C) Is the series absolutely convergent for any $p\in \mathbb{R}$?
I don't even know how to start, so far when I had a problem with parameter I could solve by using some tests. But in this case I can't see any tests I would be able to use directly.
Answer
A-B) For $p\leq0$
$$\sum_{n=2}^{\infty}\frac{(-1)^n+\log(1+n^p)}{\sqrt{n-\sin n}}=\sum_{n=2}^{\infty}\frac{(-1)^n}{\sqrt{n-\sin n}}+\sum_{n=2}^{\infty}\frac{\log(1+n^p)}{\sqrt{n-\sin n}}\ , $$
the first term converges by Leibniz criterion and the second term can be written as
$$\sum_{n=2}^{\infty}\frac{\log(1+n^p)}{\sqrt{n-\sin n}}=\sum_{n=2}^{\infty}\frac{n^p+O(n^{2p})}{\sqrt{n-\sin n}}\ ,$$
which conveges for $p<-\frac{1}{2}$ and diverges for $-\frac{1}{2}\leq p\leq0$.

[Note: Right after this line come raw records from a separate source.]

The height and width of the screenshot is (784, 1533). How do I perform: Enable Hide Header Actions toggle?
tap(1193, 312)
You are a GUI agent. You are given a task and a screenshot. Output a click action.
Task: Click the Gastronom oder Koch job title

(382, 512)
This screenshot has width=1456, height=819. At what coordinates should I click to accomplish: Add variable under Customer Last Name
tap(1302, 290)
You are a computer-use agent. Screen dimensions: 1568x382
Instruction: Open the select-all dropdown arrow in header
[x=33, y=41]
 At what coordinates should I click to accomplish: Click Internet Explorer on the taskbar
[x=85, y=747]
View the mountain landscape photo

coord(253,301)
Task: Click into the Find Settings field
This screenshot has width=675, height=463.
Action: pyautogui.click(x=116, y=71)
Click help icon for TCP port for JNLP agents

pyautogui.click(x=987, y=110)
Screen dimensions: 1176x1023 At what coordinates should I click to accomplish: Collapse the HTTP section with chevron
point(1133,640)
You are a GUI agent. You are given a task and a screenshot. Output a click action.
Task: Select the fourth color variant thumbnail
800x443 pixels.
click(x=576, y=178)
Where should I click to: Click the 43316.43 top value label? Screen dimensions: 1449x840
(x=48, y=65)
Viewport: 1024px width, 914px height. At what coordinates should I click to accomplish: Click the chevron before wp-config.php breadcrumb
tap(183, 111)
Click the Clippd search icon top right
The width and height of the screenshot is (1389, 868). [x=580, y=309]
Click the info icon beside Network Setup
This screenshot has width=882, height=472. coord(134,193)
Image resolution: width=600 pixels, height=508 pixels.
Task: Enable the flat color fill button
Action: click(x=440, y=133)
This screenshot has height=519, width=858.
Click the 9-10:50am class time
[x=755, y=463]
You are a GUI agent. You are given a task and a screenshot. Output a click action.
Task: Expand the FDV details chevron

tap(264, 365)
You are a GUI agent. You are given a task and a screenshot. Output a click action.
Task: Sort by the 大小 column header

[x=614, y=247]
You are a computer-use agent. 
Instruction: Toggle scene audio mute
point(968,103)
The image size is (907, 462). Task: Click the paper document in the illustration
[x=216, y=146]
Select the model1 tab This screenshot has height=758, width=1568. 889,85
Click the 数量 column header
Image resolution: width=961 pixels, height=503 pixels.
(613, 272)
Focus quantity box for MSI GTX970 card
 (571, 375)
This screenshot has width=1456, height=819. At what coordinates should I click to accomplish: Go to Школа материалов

For $p>0$ the numerator is positive so the series has only positive terms:
you obtain divergence by comparison criterion
$$\frac{(-1)^n+\log(1+n^p)}{\sqrt{n-\sin n}}\geq \frac{\log(1+n^p)-1}{\sqrt{n+1}}\geq \frac{C}{\sqrt{n+1}}\ .$$
C) Absolute convergence never occurs since for any $p$
$$ \left|\frac{(-1)^n+\log(1+n^p)}{\sqrt{n-\sin n}}\right| $$
has a subsequence whose sum is divergent i.e.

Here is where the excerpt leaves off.